A veces, algunas mujeres de este pueblo se muestran avergonzadas cuando quiero hacerles una foto, o preguntarles sobre sus actividades o su historia personal. Se disculpan por llevar el mandil sucio de tierra, por tener las manos estropeadas, por no haber estudiado grandes carreras, ni haber viajado, ni haber hecho otra cosa que cuidar hijos y sacar adelante un hogar. Es como si sintieran que todo eso las hace inferiores a mí y a otra gente de ciudad, gente que ha leído mucho, ha viajado, ha visto mundo, y se ha dedicado a llevar taconcitos en lugares de trabajo tipo oficinas de alto diseño. Yo les contesto que eso son tonterías, pero no me hacen mucho caso. Están como hipnotizadas por el dichoso Cuento de La Cenicienta, y se sienten, claro, pobres y poca cosa, como aquella chica sucia de ceniza que no paraba de trabajar. Piensan que las mujeres ricas, las instruidas en otras cuestiones, las viajadas, son mejores que ellas, como si fueran de otra calidad o incluso de una especie humana diferente. Pero eso, ya lo he dicho, me parece una sucia comida de coco por parte de algún “mal espíritu” o mal-hado, más que otra cosa.

Yo, más bien, las admiro a ellas, las que han aprendido a sacar adelante una familia, las que conocen el trabajo de la tierra al dedillo, las que no se arrugan con actividades que a mí en cambio me agotan o me abruman, porque en la ciudad me volví floja, torpe y despistada de lo esencial. Entonces, se me ocurre que ellas son como esas flores pequeñas de las que me hablaron las hadas. Son mujeres que crecen en sitios humildes y no llaman la atención, pero son valiosas como las que más. Lo que pasa es que el mundo, en general, está educado para admirar sólo las plantas exóticas y medio artificiales de la floristería, caras, grandotas y vistosas, y parece no ver ni valorar a las humildes florecillas sin fama ni “precio” que crecen en nuestra tierra.
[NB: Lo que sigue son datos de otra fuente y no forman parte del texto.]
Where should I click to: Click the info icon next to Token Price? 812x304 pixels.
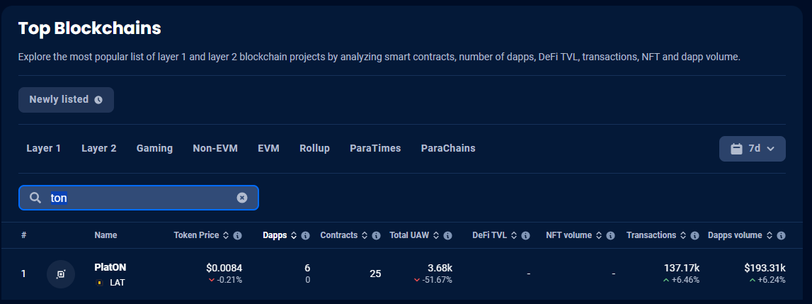(x=237, y=235)
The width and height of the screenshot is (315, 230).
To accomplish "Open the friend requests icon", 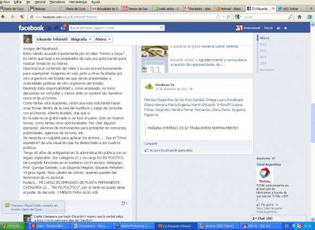I will 49,28.
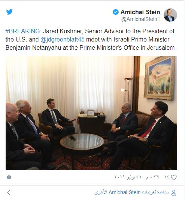The width and height of the screenshot is (185, 199).
Task: Click the Arabic 'مشاهدة تغريدات' footer text
Action: click(x=156, y=192)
A ellas les dedico esta entrada, pues. A las flores del campo y a las mujeres humildes cuyo corazón y su vida esforzada es como una flor. Que son muy afortunadas, y que nadie las convenza de lo contrario. ¡Fuera todos esos complejos! Que se dejen de tonterías, y que el Cuento de la Cenicienta y sus sofisticaciones se lo metan otros donde les quepa. Convertir las sabrosas calabazas en carrozas, casarse con príncipes azules de gustos raros…¡habráse visto! ¡Hasta aquí podíamos llegar!

Y yo, encantada de ¡por fin!, poder vivir en una casa con “hogar”, es decir, una casa a la antigua, con un lugar para la lumbre o fuego propio, y de poder trotar por los caminos con mis queridas botas, a Dios gracias y que me duren muchos años más.